Jane’s brother Henry aided her deal with a publisher and her first novel, ‘Sense and Sensibility’, appeared in 1811. Her next novel ‘Pride and Prejudice’, which she designated as her “own darling child” received highly favourable reviews. ‘Mansfield Park’ was published in 1814, then ‘Emma’ in 1816. ‘Emma’ was dedicated to the prince regent, an fan of her work. All of Jane Austen’s novels were published incognito.
Sense and Sensibility and Pride and Prejudice both revolve around sisters, and Austen’s loving alliance with her only sister Cassandra lasted all her life. Both Jane and Cassandra had romances, but, like Austen’s heroines, refused to marry for the sake of marriage. They remained single, supporting their mother after the death of their father in 1805.
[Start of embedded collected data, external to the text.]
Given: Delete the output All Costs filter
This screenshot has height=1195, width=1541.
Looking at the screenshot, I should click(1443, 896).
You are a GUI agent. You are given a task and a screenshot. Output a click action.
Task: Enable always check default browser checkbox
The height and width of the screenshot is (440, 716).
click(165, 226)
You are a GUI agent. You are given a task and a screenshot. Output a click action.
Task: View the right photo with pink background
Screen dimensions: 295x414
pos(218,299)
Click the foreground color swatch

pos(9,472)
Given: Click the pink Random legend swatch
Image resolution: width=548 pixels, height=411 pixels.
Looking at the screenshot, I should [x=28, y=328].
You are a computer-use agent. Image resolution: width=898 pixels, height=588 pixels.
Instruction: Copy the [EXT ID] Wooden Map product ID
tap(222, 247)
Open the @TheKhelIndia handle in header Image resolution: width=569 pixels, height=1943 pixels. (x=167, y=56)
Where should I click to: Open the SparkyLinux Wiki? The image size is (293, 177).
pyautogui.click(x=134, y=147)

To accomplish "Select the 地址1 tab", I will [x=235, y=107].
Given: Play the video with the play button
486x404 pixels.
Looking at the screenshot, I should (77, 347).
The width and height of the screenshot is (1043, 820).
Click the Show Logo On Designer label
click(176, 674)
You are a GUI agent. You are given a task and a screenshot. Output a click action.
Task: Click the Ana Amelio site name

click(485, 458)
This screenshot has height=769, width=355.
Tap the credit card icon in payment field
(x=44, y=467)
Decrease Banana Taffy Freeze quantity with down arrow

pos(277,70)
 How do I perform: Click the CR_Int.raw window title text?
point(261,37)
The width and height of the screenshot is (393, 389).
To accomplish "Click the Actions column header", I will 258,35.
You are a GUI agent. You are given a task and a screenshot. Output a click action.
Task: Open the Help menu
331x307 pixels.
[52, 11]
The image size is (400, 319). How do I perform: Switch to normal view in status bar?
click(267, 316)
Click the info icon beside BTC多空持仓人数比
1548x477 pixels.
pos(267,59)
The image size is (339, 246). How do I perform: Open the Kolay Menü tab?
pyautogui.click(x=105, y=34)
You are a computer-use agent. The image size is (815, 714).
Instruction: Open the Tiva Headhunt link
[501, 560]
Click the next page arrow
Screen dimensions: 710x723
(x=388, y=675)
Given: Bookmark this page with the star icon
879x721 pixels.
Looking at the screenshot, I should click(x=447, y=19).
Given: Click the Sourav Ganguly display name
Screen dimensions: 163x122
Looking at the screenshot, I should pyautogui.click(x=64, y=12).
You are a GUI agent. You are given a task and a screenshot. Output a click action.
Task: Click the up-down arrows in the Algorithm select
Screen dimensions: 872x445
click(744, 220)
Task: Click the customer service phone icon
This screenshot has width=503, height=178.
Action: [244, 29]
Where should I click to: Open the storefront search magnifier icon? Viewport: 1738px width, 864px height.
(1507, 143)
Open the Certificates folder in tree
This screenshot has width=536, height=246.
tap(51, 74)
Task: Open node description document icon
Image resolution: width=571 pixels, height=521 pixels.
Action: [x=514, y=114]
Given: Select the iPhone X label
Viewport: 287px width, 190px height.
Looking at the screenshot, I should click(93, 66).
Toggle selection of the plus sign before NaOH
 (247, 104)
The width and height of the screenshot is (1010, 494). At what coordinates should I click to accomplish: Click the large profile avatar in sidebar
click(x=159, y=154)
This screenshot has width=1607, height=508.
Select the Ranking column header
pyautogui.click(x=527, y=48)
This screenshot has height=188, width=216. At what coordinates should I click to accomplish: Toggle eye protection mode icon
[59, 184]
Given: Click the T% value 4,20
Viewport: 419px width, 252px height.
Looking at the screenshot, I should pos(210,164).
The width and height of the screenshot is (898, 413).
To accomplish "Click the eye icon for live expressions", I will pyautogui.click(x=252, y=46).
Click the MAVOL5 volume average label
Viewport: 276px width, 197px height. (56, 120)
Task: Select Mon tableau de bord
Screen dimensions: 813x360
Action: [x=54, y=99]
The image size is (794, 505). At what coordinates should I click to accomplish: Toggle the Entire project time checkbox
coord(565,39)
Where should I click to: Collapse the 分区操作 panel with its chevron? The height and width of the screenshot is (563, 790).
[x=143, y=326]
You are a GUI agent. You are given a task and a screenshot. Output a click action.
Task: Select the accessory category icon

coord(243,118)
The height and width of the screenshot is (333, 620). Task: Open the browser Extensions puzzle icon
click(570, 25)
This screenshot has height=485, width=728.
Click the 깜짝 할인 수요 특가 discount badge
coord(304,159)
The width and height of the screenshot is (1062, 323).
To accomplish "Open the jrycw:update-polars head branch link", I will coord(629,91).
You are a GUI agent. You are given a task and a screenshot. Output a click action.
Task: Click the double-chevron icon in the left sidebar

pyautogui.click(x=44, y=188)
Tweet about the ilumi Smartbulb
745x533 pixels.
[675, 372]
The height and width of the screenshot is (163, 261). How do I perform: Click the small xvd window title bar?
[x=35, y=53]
In 1809, Austen moved with her mother and her sister to Chawton, a tranquil Hampshire village. There, in a house given to them by her wealthy brother Edward, Austen spent her happiest years. All six of her novels date in their finished form from this period. Mansfield Park was published in 1814 and Emma, with its heroine whom Austen foretold ‘no one but myself will much like’, in 1815.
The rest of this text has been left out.